DATASET EXCERPTS section start

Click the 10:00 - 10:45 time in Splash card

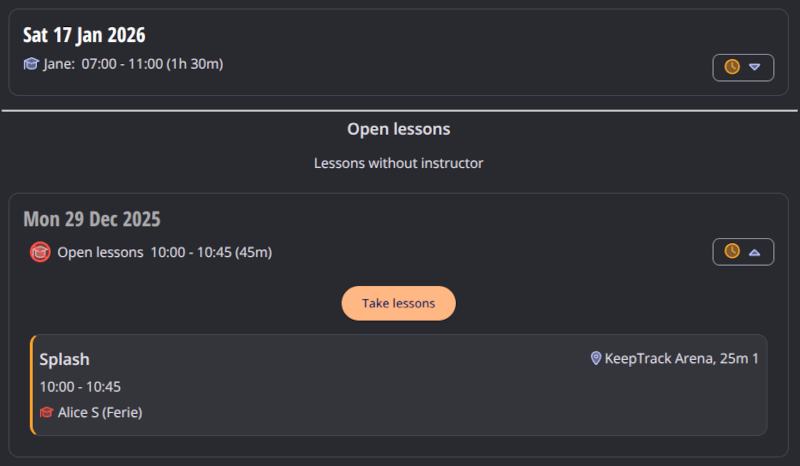80,386
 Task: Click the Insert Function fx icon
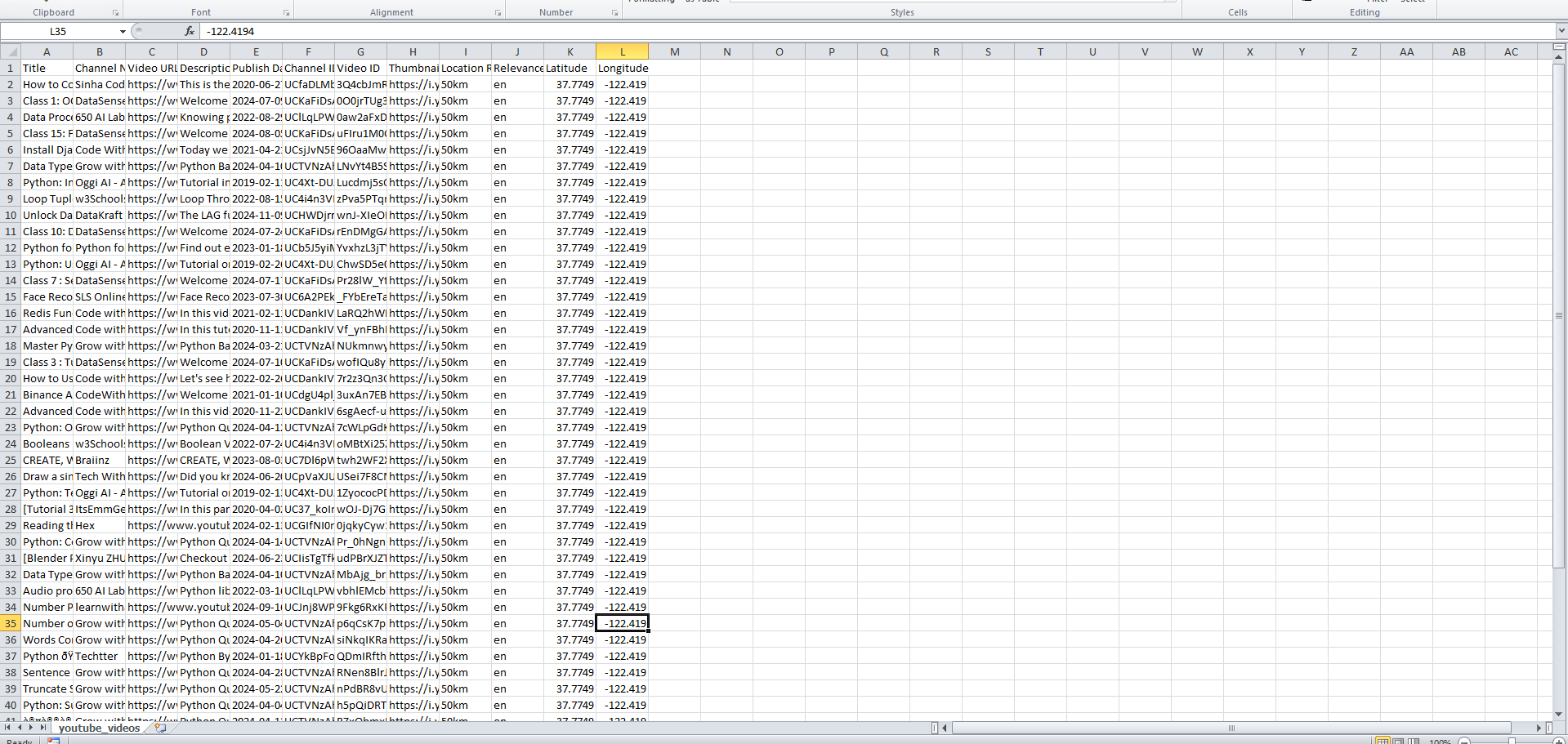[190, 31]

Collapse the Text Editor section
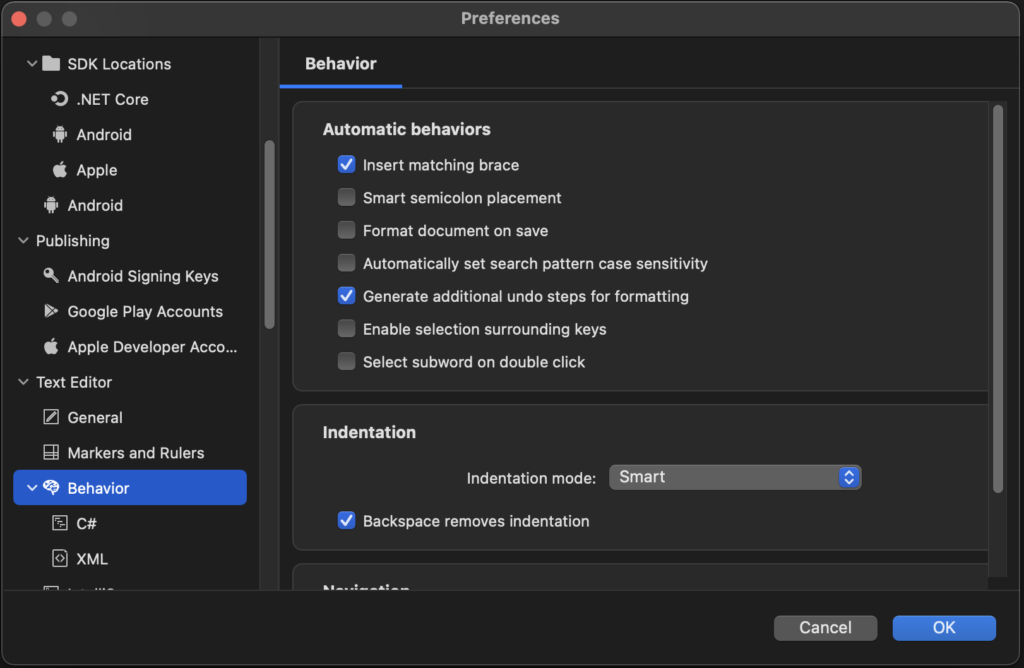tap(22, 382)
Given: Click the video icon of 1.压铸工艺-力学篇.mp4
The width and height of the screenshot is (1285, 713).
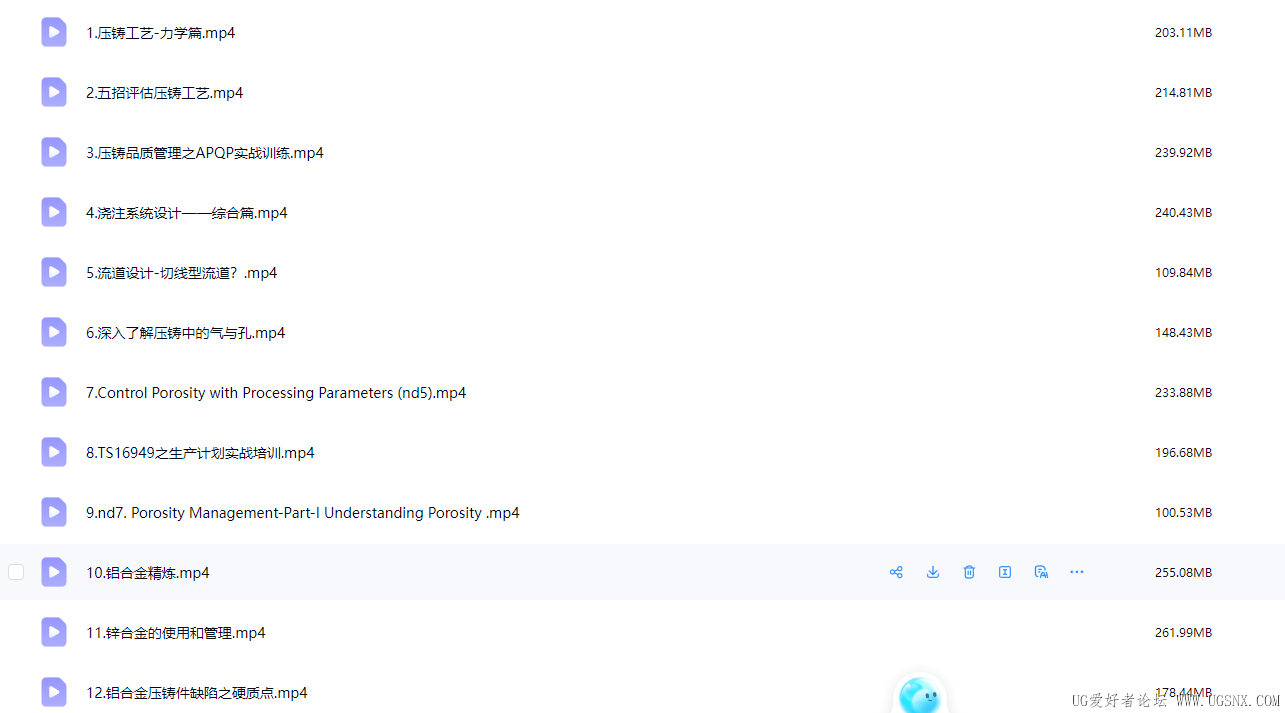Looking at the screenshot, I should coord(54,32).
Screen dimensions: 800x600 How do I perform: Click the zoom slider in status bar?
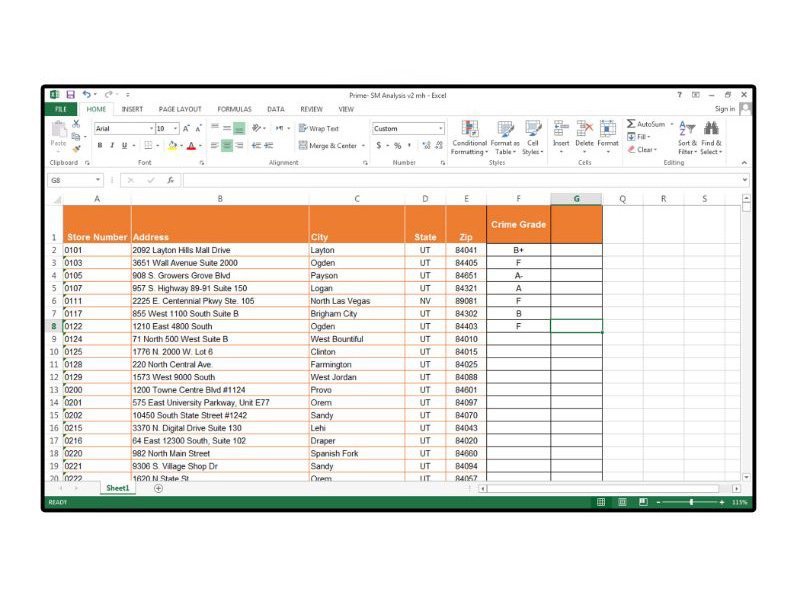pyautogui.click(x=691, y=502)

DATASET EXCERPTS section end

TASK GOAL | Once the line holding "The width and" is found, set it down along with every line after it through the end of the entries, exactly, leaving the pictures out.

ANSWER TO THIS PROBLEM |
The width and height of the screenshot is (1285, 713).
Looking at the screenshot, I should coord(54,32).
Screen dimensions: 800x600 How do I perform: Click the zoom slider in status bar?
pyautogui.click(x=691, y=502)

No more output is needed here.